By extrapolation, protein kinase fusion proteins may be pathogenicity targets that are guarded by NLRs. All protein kinase fusion proteins have one apparent functional kinase that is fused to a second, typically non-functional, kinase domain but sometimes to an altogether different domain, as in for example Sr43, Lr9 and Pm4 (Extended Data Fig. 7). Perhaps similarly to those NLRs that carry an integrated decoy, this second domain might be an integrated decoy, while the apparent functional kinase exerts the signaling function. Indeed, plants produce various enzymes, including protein kinases with different integrated domains, to catalyze reactions of various substrates. In the case of protein kinase resistance proteins, the integrated domain would define the specific substrates of pathogen Avr proteins, whereas the kinase would catalyze the phosphorylation of either the Avr protein, the integrated domain, itself, or a third signaling partner to trigger downstream defense, possibly via an NLR guard (Extended Data Fig. 8). EMS mutagenesis of Yr15, Pm24, Sr62, and Sr43 has shown a preponderance of missense mutations affecting the kinase active site or ATP-binding pocket of the apparent functional kinase domain (Extended Data Fig. 7), supporting the notion that kinase-mediated signaling is required for function.

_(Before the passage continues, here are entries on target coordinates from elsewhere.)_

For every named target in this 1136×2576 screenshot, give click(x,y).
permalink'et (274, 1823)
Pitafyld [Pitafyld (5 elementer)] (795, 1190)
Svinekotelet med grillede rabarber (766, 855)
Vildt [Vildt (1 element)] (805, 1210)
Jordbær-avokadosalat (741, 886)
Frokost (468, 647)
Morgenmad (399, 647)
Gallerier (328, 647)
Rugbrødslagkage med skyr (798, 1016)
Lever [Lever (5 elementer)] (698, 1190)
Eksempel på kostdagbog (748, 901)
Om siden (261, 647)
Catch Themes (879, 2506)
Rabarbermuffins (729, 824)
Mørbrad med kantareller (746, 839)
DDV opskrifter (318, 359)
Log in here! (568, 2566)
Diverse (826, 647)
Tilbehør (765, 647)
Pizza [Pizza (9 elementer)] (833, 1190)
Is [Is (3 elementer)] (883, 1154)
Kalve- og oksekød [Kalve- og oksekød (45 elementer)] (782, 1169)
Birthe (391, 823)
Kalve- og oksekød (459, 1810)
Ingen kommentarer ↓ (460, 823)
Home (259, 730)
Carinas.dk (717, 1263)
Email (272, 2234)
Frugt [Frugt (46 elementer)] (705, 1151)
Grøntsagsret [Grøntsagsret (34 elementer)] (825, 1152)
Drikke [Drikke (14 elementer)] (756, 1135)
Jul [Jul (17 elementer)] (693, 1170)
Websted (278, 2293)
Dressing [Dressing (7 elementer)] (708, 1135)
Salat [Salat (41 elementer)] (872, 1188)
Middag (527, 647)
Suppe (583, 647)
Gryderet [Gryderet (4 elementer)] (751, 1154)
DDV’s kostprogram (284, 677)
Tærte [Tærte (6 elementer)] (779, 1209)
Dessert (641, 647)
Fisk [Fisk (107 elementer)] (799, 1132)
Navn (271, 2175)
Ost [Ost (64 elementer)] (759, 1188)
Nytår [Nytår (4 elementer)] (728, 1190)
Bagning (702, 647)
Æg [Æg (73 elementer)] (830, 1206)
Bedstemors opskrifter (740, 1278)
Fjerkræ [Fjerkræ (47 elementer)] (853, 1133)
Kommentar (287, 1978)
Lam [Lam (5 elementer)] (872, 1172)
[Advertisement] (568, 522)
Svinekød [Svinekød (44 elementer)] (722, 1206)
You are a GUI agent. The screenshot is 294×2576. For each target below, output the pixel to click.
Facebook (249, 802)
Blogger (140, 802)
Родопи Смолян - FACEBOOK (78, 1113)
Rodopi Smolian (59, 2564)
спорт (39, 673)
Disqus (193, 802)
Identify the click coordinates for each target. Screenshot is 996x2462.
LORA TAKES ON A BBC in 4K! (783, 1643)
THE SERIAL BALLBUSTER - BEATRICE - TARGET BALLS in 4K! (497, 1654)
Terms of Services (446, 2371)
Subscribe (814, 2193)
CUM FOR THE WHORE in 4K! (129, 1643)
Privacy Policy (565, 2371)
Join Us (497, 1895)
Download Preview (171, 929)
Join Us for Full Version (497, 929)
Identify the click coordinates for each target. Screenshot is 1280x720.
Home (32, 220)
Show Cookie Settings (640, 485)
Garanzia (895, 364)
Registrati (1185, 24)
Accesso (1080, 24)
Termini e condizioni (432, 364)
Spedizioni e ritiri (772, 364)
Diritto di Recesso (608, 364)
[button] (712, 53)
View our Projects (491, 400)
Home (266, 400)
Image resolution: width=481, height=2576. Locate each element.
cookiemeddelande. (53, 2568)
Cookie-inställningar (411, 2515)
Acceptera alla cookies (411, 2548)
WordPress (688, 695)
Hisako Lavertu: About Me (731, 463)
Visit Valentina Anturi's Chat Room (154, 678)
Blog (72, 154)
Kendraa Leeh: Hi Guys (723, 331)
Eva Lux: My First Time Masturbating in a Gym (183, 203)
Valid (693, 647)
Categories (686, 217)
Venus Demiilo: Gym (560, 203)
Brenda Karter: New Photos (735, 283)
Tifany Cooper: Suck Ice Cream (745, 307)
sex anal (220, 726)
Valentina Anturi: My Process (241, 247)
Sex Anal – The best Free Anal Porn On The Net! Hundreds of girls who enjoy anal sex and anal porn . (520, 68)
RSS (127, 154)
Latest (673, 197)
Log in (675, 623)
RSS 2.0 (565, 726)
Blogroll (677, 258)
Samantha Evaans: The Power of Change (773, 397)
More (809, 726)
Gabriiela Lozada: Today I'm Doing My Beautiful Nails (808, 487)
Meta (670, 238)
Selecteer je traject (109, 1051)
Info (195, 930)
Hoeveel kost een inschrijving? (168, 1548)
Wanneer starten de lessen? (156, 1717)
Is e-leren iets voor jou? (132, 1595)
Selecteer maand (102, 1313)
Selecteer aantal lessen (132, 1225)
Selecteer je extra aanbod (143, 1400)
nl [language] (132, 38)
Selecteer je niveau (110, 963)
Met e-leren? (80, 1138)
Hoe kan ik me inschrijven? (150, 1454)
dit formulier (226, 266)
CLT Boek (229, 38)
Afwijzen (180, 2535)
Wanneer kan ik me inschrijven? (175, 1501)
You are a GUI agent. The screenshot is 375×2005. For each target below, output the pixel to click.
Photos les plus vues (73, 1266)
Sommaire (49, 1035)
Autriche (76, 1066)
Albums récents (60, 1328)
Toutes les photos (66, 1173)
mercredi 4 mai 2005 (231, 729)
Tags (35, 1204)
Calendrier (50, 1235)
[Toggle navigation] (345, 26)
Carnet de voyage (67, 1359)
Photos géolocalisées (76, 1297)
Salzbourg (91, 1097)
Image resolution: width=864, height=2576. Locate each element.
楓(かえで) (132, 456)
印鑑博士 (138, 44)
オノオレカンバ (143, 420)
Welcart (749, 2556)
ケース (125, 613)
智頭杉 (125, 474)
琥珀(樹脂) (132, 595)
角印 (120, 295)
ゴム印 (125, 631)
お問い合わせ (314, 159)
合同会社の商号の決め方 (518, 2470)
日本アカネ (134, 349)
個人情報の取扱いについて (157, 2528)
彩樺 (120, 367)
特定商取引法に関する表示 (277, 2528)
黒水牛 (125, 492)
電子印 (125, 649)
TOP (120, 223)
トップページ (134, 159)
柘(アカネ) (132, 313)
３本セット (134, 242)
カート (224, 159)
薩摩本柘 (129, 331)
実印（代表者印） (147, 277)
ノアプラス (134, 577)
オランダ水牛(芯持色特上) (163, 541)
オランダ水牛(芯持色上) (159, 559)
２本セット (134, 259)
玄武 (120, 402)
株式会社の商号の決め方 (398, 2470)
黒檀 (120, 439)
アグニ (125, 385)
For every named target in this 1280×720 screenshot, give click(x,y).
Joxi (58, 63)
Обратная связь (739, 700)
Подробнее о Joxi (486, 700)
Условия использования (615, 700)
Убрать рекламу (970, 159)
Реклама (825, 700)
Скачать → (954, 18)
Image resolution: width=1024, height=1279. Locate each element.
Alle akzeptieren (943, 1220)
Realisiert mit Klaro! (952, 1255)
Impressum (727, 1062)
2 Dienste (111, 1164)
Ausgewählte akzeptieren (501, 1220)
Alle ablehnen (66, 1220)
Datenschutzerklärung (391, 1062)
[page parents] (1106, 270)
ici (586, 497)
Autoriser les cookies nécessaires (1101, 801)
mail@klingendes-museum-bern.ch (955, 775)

The transgenic expression of Sr43 in a different background allowed us to confirm the broad-spectrum efficacy of Sr43, highlighting its potential value in resistance breeding. However, it is possible to obtain gain-of-virulence pathogen mutants that have lost AvrSr43 function under laboratory conditions35. Therefore, Sr43 should be used in combination with other broad-spectrum resistance genes to maximize its longevity in the field.